From the looks of it however, there hasn't been much change since then, save for its number plates. The Vega still is a wagon converted into a open-bed El Camino and which has had its wheelbase extended to accommodate a bed-mounted 350-CID V8. Behind that is a 4-speed Saginaw (not the easily mistaken for a pharma brand name, Saginol of the original ad) and a Corvair final drive.
The conversion is said to have been accomplished by George Baldwin, and if he's half as good at car building as Alec Baldwin is at comedy, then this thing is gold. Added changes from stock are an SS badge in the cut bumper nose and some extra wheelbase to accomodate the bed-mounted SBC. Paint is guards red and is said to have minor chipping here and there.
Inside it's mostly stock Vega, aside from the steering wheel which has lost the lower arc of its rim - or perhaps this being a Vega, it has rusted off. There's also a slew of extra gauges mounted in the dash - and prove this car's age by not being stuck on the A-pillar.
The engine, as you can see, sits directly behind you, and potentially offers a reach-around in the form of gobs of torque. Visible out of the custom cab firewall is a mullet-sucking trumpet intake which sits atop what looks like a 4BBL double-pumper carb. On the other side of the heads, exhaust is handled by evil-looking headers, and the whole thing is a rolling Pick-A-Part as it sits in the elongated bed without so much as a protective coat of grease.
Up front, the original aluminum 2.3 is thankfully no longer home, giving the car a lockable storage compartment in its place, making for the perfect family grocery getter. As I noted, this Vegamino has been around for about as long as George Lucas' urge to screw up Star Wars, although this transmorphigation isn't hair-rippingly annoying in the least. In fact, it's kinda' cool.

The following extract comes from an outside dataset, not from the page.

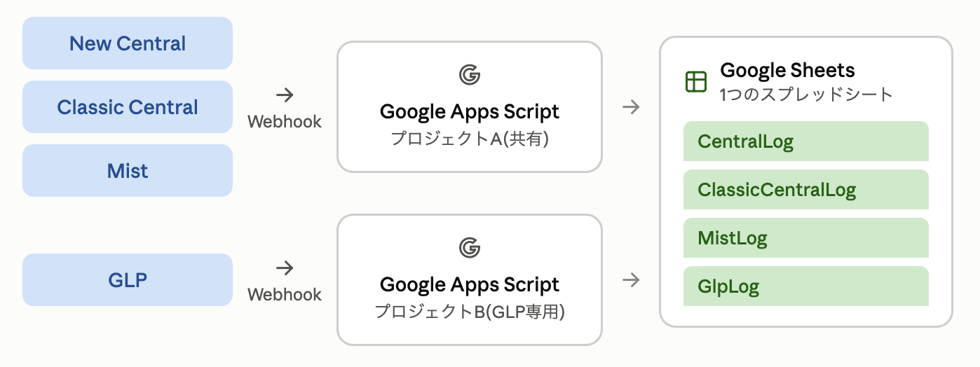Image resolution: width=980 pixels, height=367 pixels.
Task: Switch to the GlpLog sheet
Action: coord(806,286)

But what about that $16,500 price? Sure, the seller appears to be willing to trade the car for damn near anything short of a Whopper and fries, but of course that's not how we roll. We're all about the cash, and whether or not this dragster's worth $16,500 of it. What do you think, does this mid-engine Vegaminio's price make it something worth getting in bed with? Or, is that vulgermino?
H/T for the hookup, and welcome to Jones_JT! Pics via Carpictures.com
Help me out with NPOCP. Click here to send a me a tip, and remember to include your commenter handle.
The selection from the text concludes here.